The final day in Shanghai was busy and we all had to be, as our guide put it, “sticky rice and not loose noodles.” After breakfast we left for the Jade Buddhist Temple, then went on to a silk factory, ate lunch before heading to do some quick shopping in old Shanghai, then off to the Shanghai museum, with more shopping at the “knock off” market, before we finally had dinner. No one complained since we knew we could sleep on the 15-hour trip home the next day.

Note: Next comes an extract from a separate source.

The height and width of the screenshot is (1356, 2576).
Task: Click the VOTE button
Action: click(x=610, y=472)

The Jade Buddhist Temple was spectacular. Our visit coincided with one of the two (I think) worship days each month, and the place was packed. People were worshiping, making wishes, burning incense, burning their wishes in large fires and generally milling around in the various rooms with a Buddha. There was quite an excited air in the room. We were able to view the Jade Buddha, with people worshiping there. People also bought oil to keep there lamps burning in support of the Buddha as they stood in front of the Buddha and made their silent prayers.
no images were found
Outside in the courtyard, someone in our group and I were approached by a young man with identification around his neck indicating that he worked in the temple. He wanted us to rub the fat Buddha’s belly for good luck. He took us to another quiet room on the second floor of one of the buildings to rub the Buddha’s stomach, which we both did and took pictures. (The sign next to the Buddha said taking photos was prohibited.) He then showed us around the little exhibit area and tried to persuade us that we should buy several items. We didn’t and he seemed very disappointed.

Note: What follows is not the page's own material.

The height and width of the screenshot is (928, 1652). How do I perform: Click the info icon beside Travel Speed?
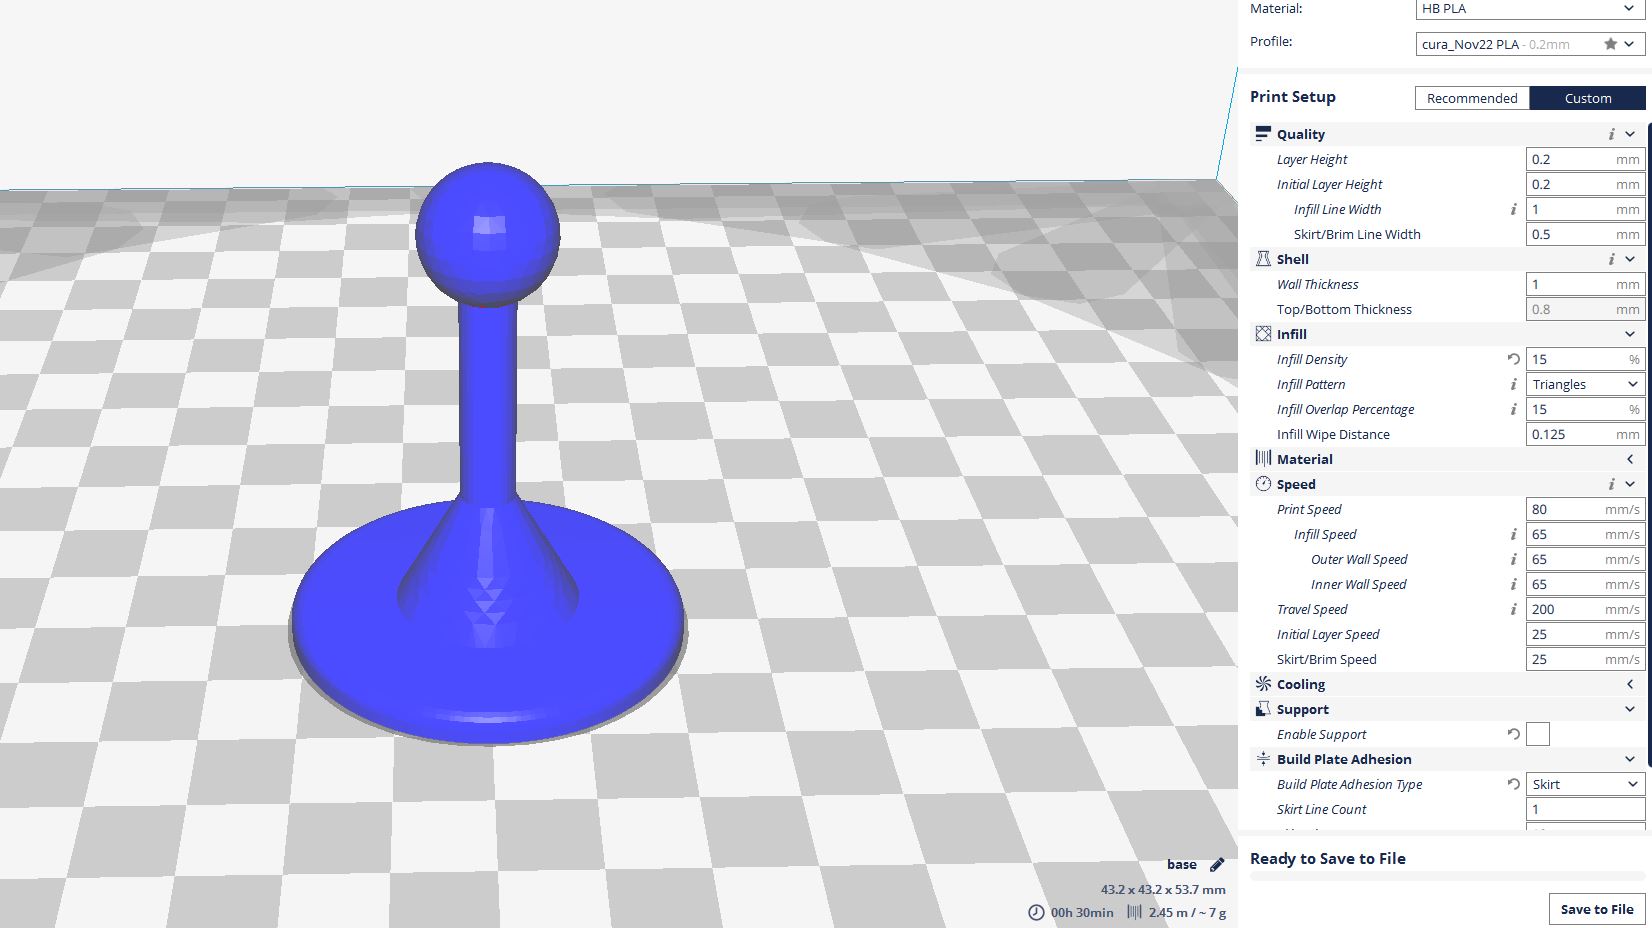tap(1513, 609)
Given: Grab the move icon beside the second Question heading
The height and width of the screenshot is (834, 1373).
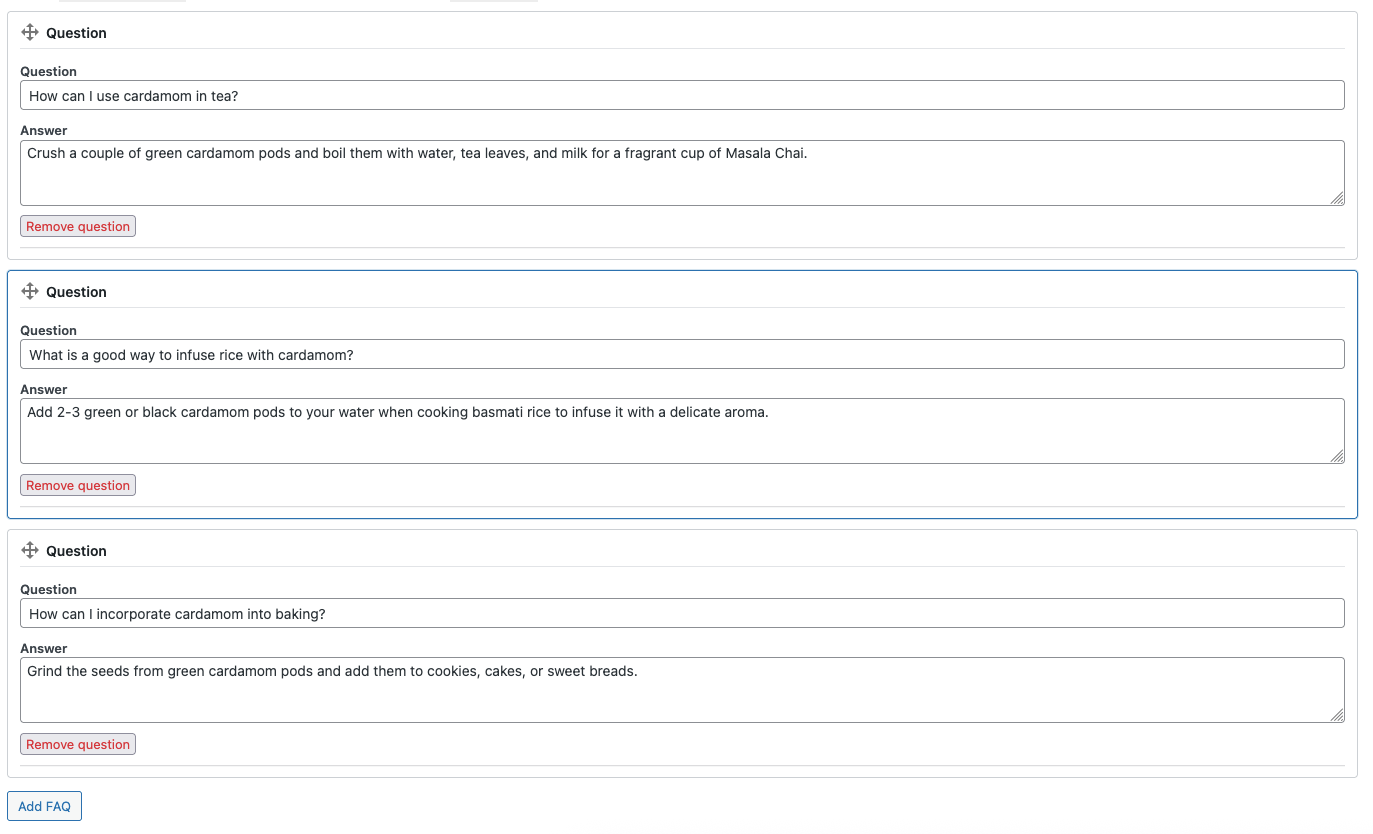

We then went to the silk factory where the factory docent talked about the silk making process—by caterpillars—and the spinning process—by people, or machines in this case. There are two kinds of cocoons and one is used for threads—the single cocoon- and the other one—the double cocoon—is used for quilts. (The thread is continuous in the single cocoon but not with the double cocoon.) The docent then took us into the factor store room and told us the benefit of silk as compared to other fabrics. (She too was very persuasive about how we would be so happy if we bought some silk.)
After lunch we visited the Shanghai museum and learned more about China’s history. This museum had an array of amazing displays of old art, furniture, sculpture and ceramics. I have a nephew who is a potter, so I focused mostly on the pottery and ceramics. There were pots that were made in 236 AD that were quite spectacular.
To wrap up the day, a few people continued their shopping and we all met for dinner. For our last dinner in China we were ready but not exactly prepared for the upcoming treat planned for us. We were placed in a very large dining room hall which was separated by a six-foot removable wall. On the other half of the hall there was a large birthday party for a man who was turning 50. Our guide said usually the Chinese don’t celebrate with such a large group until the person turns 80, 90, or 100. There was very loud music—so loud you couldn’t talk at the tables–as well as balancing acts and singing. Someone at our table said you could have changed the words on the projector screen to Spanish and you could have been in Mexico. During the mayhem of noise and celebration someone in our group was able to obtain some of the birthday cake, which resulted in many of the birthday guests joining our tables for cake, cheers, and pictures. This was an unexpected cultural lesson for us in a changing China. Happy, commercial, and loud. Sound familiar? Happy Birthday, China.